1. The Officers of the Board shall constitute the Executive Committee.
a. The Executive Committee shall conduct the business of the corporation and make any decisions necessary to do so between meetings of the Board of Directors and when the Board cannot be assembled for a meeting.
b. The Executive Committee shall interview and, with the approval of a majority of the members of the Board of Directors, hire the Executive Director.
2. The Board shall constitute ad hoc Nominating and Budget Committees annually to accomplish the tasks specified for them elsewhere herein (Art V, Sects 2 and 5).
3. The Board may create other standing or ad hoc committees that include as members both Directors and general members.
4. The Board shall appoint a chair for each committee, except for the Executive, Nominating, and Budget Committees, whose Chairs are prescribed herein.
5. Each committee chair, except those of the three committees specified in 4 above, shall submit a statement of purpose of the committee for the approval of the Board.
6. Each committee chair, or his or her designee, shall deliver a report of activities since the previous Board meeting at every official meeting of the Board.
VII. Executive Director
a.
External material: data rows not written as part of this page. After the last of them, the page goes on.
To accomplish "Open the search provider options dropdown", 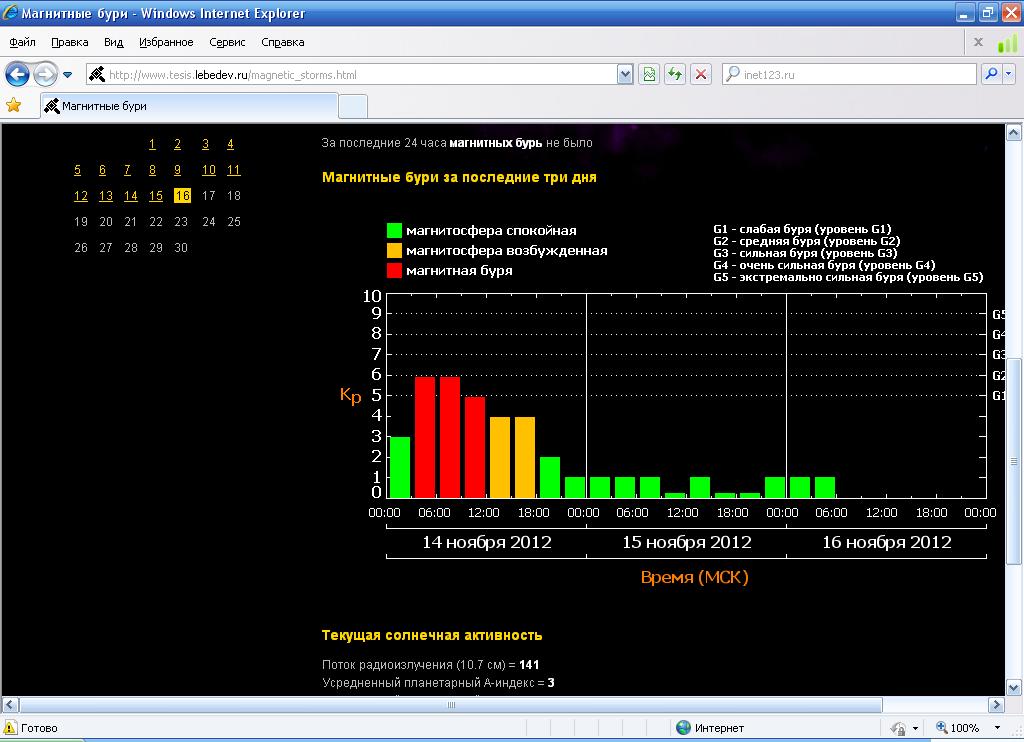I will tap(1009, 75).
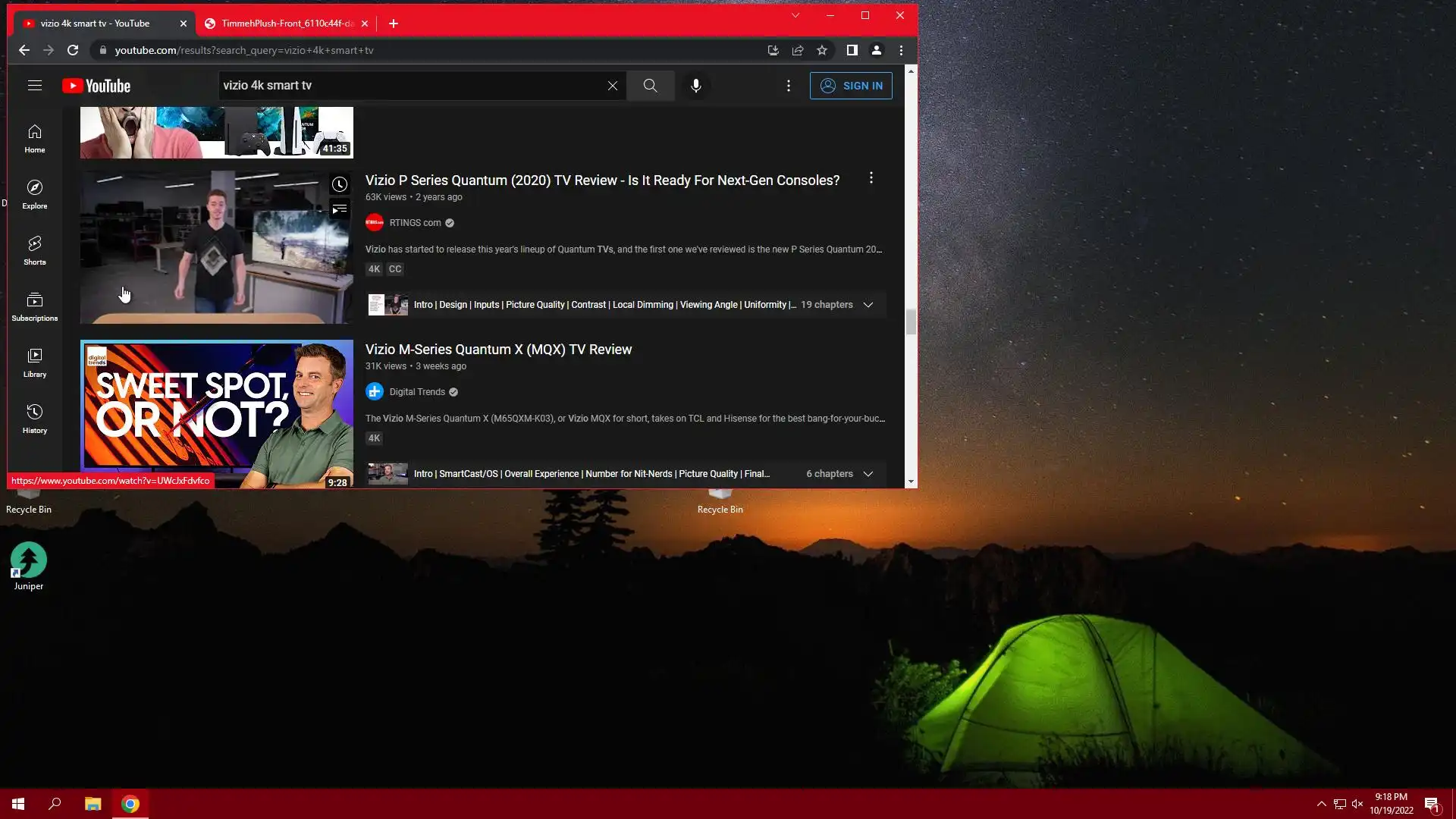The width and height of the screenshot is (1456, 819).
Task: Click the SWEET SPOT OR NOT thumbnail
Action: [216, 413]
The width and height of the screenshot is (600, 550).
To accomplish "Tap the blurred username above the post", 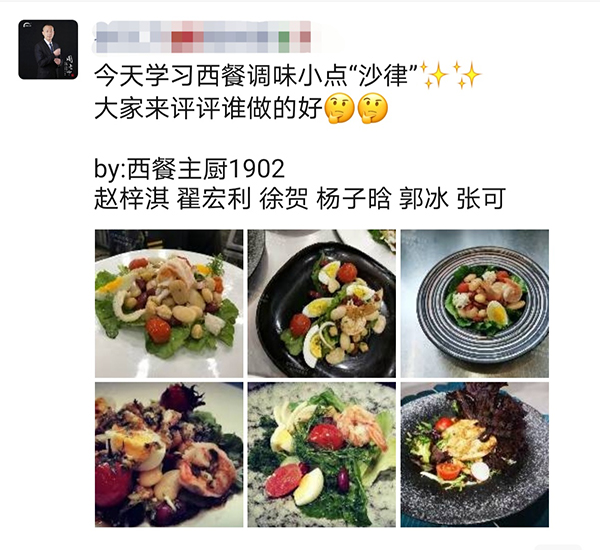I will 203,37.
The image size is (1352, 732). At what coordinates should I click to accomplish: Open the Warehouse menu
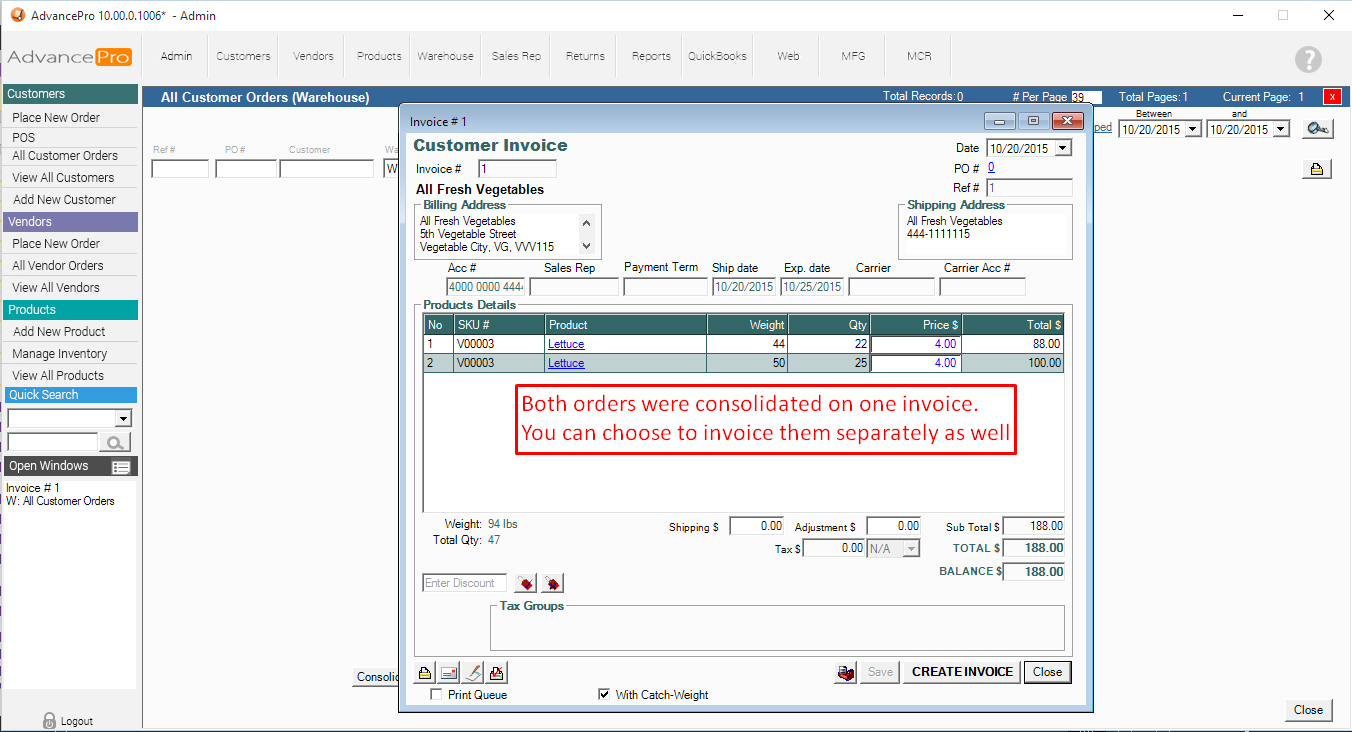445,56
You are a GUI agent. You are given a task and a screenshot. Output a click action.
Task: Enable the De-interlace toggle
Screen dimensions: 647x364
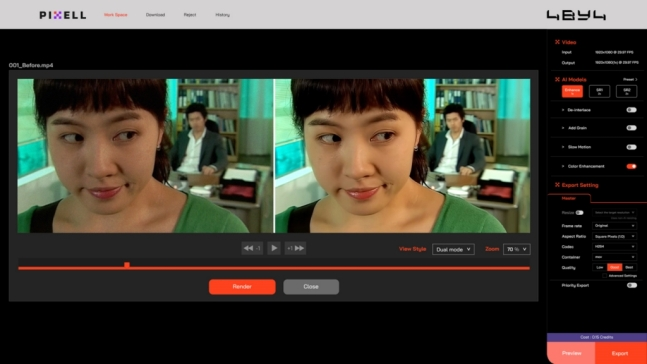[631, 110]
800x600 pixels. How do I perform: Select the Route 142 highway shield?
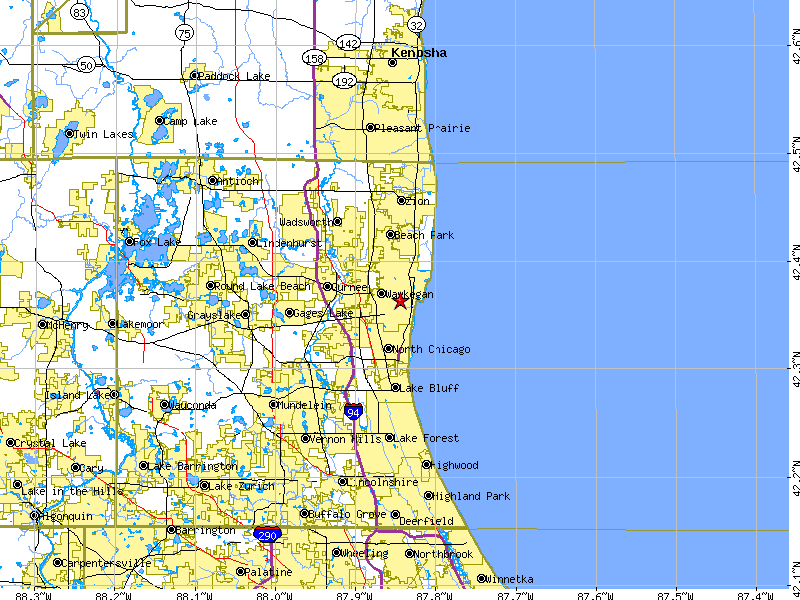[x=348, y=43]
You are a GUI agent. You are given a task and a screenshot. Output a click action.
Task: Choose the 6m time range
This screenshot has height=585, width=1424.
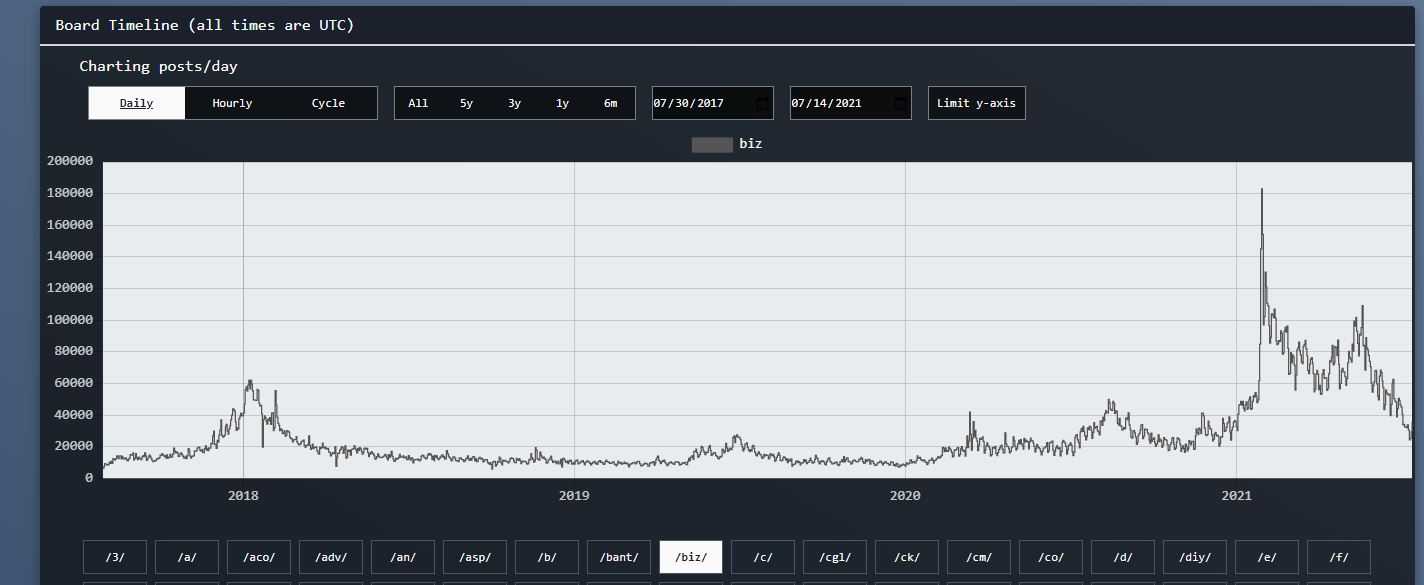610,103
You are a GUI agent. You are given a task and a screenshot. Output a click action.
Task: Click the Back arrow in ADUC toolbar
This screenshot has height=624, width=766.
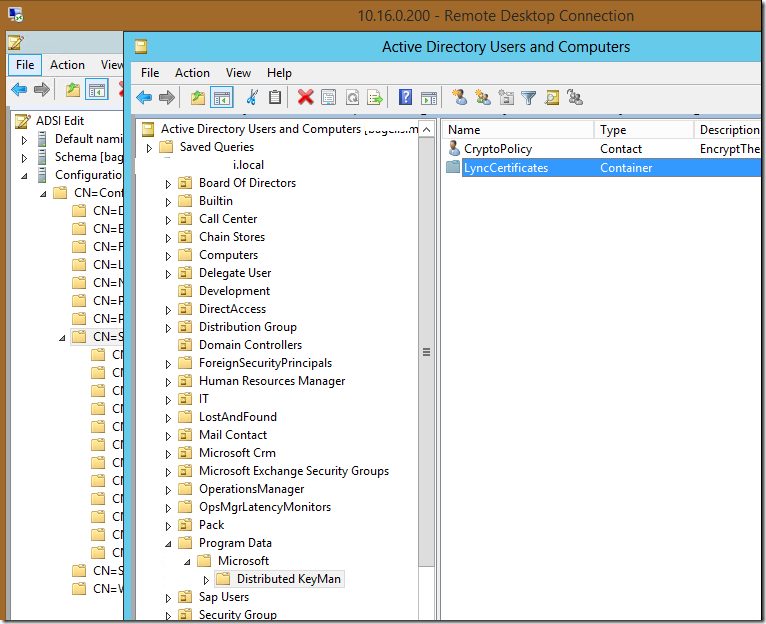pyautogui.click(x=144, y=97)
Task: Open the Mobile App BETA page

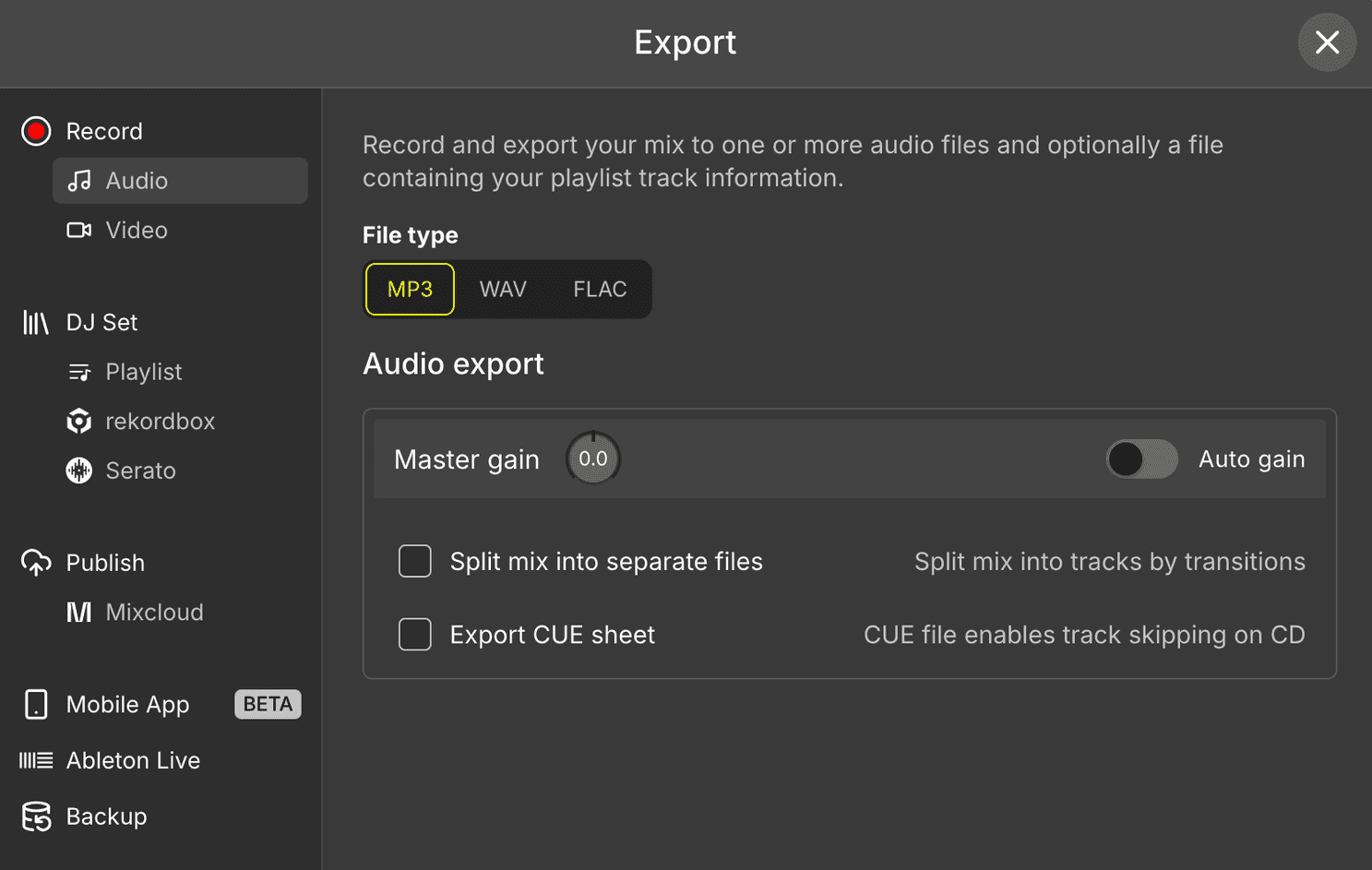Action: (x=127, y=704)
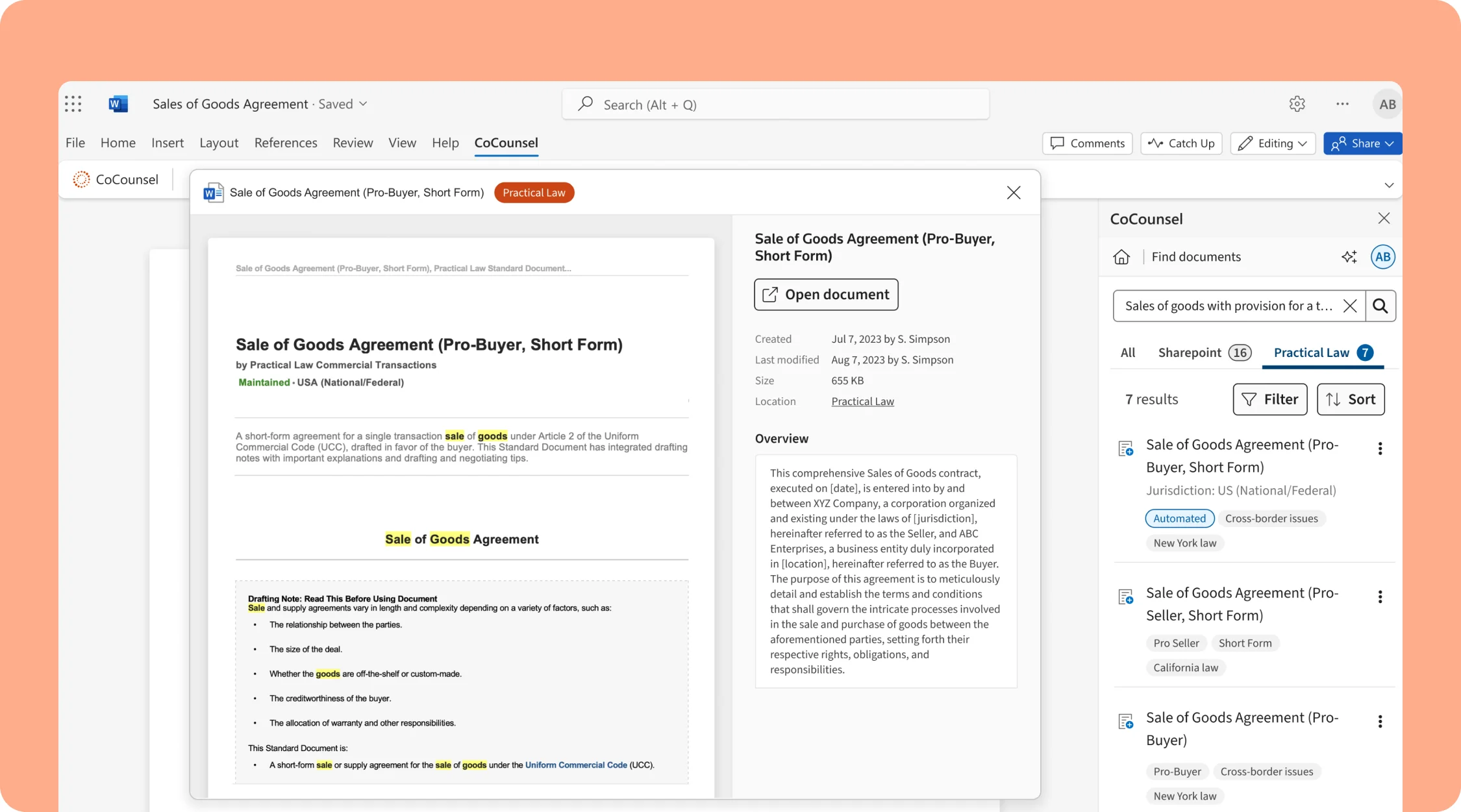Open the app launcher grid icon
Viewport: 1461px width, 812px height.
pos(73,104)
The Executive Director is a member ex officio of the Board of Directors.
b. The Executive Director shall prepare and mail the ballots, and tally the votes in elections of Directors, and notify the Board and the candidates of the results.
c. The Executive Director shall perform other duties and tasks as specified elsewhere herein and as assigned by the Board.
d. The Executive Director shall be the organization’s official spokesperson. The spokesperson’s statements shall reflect official MassBike policy, as set by the Board of Directors. If comments are required on a matter for which policy has not been determined, the spokesperson shall consult with the Board to determine an appropriate response. In the event that the Executive Director post is vacant or the Executive Director cannot be reached, the organization’s official spokesperson shall be the President or his/her designee. Any board member who speaks to the media on behalf of the organization shall do so in accordance with MassBike policies and shall inform the official spokesperson of the media contact.
e. The Executive Director, in consultation with the Board of Directors, shall interview and hire all MassBike staff members. All funding for such positions must have been previously approved by the Board of Directors.
VIII. Advisory Board
MassBike shall have an Advisory Board to assist in fulfilling the organization’s purpose. Advisory board members will not have a fiduciary responsibility to MassBike, but will serve as resources on an ad-hoc basis. Terms shall be one year long and renewable. There shall be no minimum or maximum number of Advisory Board members. Advisory Board members may be proposed by the Board of Directors or by the Executive Director, and shall be approved by a majority vote of the board.
1. These Bylaws may be amended by simple majority vote of the Directors present at a meeting of the Board. Such amendments shall become effective upon approval.
2. An amendment may also be proposed by any member who presents to the Recording Secretary a petition signed by at least ten percent (10%) of the members. The proposed amendment shall be discussed and perfected as to form by the Board of Directors or by a Committee appointed by the sponsor of the amendment. This reviewing body shall deliver it in final form to the Recording Secretary, who shall mail it first class within 21 days to each member. Such an amendment shall be approved only by an affirmative vote of two-thirds of the membership ballots returned within 21 days after mailing, abstentions not being counted. The amendment, if approved, shall become effective on the first day of the next month.
MassBike may effect its own dissolution only upon the Board’s presentation of a ballot with this proposal to the members, by first class mail. An affirmative vote of two-thirds of the ballots returned within 21 days shall be required, abstentions not being counted.